Consistency Is Key, Especially in Math

Andrea Kay, 6th Grade Math

Andrea Kay, 6th Grade Math

Can you solve 30 multiplication questions in less than three minutes? 

As we find ourselves at the end of an unprecedented year, there is a bit of anxiety around the upcoming standardized achievement tests. 

CMDS students consistently practice the spiraling skills that are needed for continued growth and confidence in math. They practice the basics daily, work through their frustrations and tighten up their mathematical foundation so that they can have confidence in the face of any mathematical assessment. Addition and subtraction fluency timed tests begin in 1st grade. By the beginning of 3rd grade, students transition to multiplication and division fact fluency.

As our 6th graders prepare for their achievement tests and final exams, they’re clearly years beyond addition and multiplication facts, moving into multi-step math problems, pre-algebra and integers. However, fact fluency is still key to solving these problems correctly! You can’t move forward with higher-level application skills if you’re hung up on the facts.

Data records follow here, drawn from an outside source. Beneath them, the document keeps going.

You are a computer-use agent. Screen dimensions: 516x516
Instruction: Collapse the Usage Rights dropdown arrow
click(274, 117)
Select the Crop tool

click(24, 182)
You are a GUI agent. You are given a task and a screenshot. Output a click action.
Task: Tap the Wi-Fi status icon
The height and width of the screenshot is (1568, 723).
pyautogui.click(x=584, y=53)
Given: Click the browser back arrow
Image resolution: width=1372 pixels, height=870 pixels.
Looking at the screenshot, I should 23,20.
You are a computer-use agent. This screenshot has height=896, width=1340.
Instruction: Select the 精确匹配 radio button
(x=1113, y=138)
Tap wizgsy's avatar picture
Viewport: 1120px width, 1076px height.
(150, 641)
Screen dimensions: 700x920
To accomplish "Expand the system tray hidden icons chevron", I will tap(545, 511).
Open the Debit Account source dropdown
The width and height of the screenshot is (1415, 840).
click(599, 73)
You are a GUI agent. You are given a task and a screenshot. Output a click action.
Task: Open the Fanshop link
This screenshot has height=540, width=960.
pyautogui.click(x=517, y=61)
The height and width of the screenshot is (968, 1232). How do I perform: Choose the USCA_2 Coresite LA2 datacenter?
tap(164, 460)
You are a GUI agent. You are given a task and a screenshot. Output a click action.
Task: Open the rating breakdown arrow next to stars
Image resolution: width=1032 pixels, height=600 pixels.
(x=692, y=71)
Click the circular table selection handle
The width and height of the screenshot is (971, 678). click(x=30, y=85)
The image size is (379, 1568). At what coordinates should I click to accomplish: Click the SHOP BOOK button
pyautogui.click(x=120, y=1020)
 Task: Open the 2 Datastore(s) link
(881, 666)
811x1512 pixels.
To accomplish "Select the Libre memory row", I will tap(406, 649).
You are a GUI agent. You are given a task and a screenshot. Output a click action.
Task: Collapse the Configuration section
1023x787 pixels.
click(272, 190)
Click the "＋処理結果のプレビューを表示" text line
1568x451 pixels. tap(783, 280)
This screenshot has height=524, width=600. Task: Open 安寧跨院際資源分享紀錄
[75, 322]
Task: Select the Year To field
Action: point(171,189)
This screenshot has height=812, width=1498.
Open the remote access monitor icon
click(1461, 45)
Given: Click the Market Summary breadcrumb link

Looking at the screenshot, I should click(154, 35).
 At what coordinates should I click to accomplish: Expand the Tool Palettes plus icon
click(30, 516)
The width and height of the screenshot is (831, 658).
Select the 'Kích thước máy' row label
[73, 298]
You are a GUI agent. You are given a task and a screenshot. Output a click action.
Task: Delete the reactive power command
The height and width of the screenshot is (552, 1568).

Consistency is key in many areas of life and daily practice of foundational skills pays off in droves. Even though students are continuously learning new and more complex math skills, these compound skills would fall on deaf ears without the constant refreshing of past skills and the numerical fluency. As levels of mathematics grow in complexity, it is our hope that basic math operations start becoming second nature.

A student’s understanding of the relationship between numbers and how they work together is deepened due in large part to the daily grind they put in. This ensures the fundamentals of math are not lost in the complexity of their new content. That is why wise and successful math students must discipline themselves to consistently work on strengthening their fundamentals. The foundation they have built, the confidence they have acquired, and the numerical fluency they have achieved has given them the ability to solve problems in and out of the classroom. 

Achievement tests? Don’t worry! We’ve got this!